I’m not very good at getting rid of salespeople, although I never want to buy what they are selling, so as the woman on the line told me about the parenting magazine I could subscribe to, full of helpful tips and information for an amazing price, I tried to think of some plausible and polite excuse I could use. I didn’t come up with anything and it was my turn to speak, so I said the first thing that came to my mind, not knowing where I was going from there.
"This baby that I just had," I began, "this is my seventh child . . ."
"Oh, my goodness!" the telemarketer exclaimed. "Well, thank you very much for your time, and have a nice day."
And that was that.
I hadn’t expected that the revelation of that simple truth would so effectively make her flee, and I wondered why it had. Was is that she figured the mother of seven wouldn’t have any money to buy a magazine? Or that she guessed I wouldn’t ever have time to read it?
The most likely possibility, I finally concluded, was that she assumed that a woman who had already experienced motherhood six times would already know everything there is to know, and therefore find the magazine unnecessary.
While I appreciated her vote of confidence (if that was indeed what it was), I found that I was uncomfortable with it, because, frankly – here comes a confession – I don’t have a clue what I’m doing here. After a period of time in this job that would, in any other field, qualify me as experienced, I still feel most of the time like I’m making it up as I go.
It worried me a bit when I pondered this, because I had assumed when I had my first child that my lack of confidence and competence in parenting were the natural result of inexperience. How should I know? Gosh, it’s not as if I’ve ever done this before!
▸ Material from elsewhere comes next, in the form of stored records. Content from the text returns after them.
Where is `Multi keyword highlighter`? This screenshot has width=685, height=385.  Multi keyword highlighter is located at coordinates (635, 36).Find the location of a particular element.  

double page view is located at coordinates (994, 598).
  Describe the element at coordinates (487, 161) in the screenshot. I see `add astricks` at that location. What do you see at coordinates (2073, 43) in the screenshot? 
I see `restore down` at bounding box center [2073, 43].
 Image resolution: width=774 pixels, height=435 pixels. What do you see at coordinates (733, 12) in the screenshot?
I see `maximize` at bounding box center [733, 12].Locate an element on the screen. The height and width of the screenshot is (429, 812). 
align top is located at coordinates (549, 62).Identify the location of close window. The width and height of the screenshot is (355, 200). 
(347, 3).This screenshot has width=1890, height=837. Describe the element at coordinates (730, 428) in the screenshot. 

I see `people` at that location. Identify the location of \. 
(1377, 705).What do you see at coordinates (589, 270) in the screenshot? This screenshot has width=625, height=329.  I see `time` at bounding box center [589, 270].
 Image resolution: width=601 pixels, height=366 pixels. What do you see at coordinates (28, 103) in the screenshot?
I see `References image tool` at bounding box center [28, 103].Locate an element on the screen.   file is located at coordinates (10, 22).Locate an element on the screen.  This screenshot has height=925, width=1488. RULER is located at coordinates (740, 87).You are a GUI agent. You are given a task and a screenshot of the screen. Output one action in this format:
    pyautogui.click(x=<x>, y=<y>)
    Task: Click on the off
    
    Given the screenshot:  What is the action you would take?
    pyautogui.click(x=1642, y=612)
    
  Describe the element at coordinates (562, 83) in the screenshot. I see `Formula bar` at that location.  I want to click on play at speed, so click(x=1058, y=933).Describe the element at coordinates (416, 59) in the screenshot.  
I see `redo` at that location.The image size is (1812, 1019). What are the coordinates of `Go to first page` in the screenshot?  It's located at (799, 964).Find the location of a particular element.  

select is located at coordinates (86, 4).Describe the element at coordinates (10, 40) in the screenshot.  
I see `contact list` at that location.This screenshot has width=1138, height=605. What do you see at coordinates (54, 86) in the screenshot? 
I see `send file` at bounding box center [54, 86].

But now, after a decade and a half in the biz, I thought I ought to have learned a thing or two, and I wasn’t sure I had.
Then one day a friend asked if she could bring a group of 12- and 13-year old girls to my house so they could learn to make bread. Bread making is something I do know how to do, so I gladly went through the steps with them, allowing each girl to try every step of the process as they made their own loaves of bread.
Everyone’s bread was edible, but I noticed that many of the girls’ loaves had a crumbly texture, or were a bit heavy, or looked lopsided. As I looked at their bread, I suddenly felt the kind of nostalgic affection I would feel looking at a Holly Hobbie lunch box:
Hey, I remember that!
It had been a long time since my baking efforts had produced that kind of bread, and I had completely forgotten that when I started out, my bread was usually substandard. Improvement had come gradually, through trial and error, and I hadn’t even noticed how good I’d gotten.
So maybe, it occurred to me later that day, I am better at lots of things, including motherhood, and I just haven’t noticed it.
It’s probably an act of mercy that we forget just how helpless and confused we feel in those early days of parenting. Things get harder, in many ways, as your children get older, but you do have a new competence, born of day by day mistakes and occasional successes, that gives you a firmer ground to stand on when everyday crises try to tip you over.
Now I kind of wish I had saved one of my first loaves of bread. It would serve as a reminder of how far I’ve come. Of course, I didn’t keep one. But I did keep my oldest child, and I look at him and realize we did okay.
I hope that the girls were happy with their bread. I hope they ate it and enjoyed it, and I hope they try again. And I hope they can figure out on their own something I wasn’t wise enough to tell them that day – that no one starts out being an expert at anything, whether it’s playing the piano, or kicking a goal, or making bread, or raising children. You keep trying, keep messing up, appreciating the good stuff and learning from the bad, and one day, you realize, you know what you’re doing.
So give me a little more time. I’ll get there.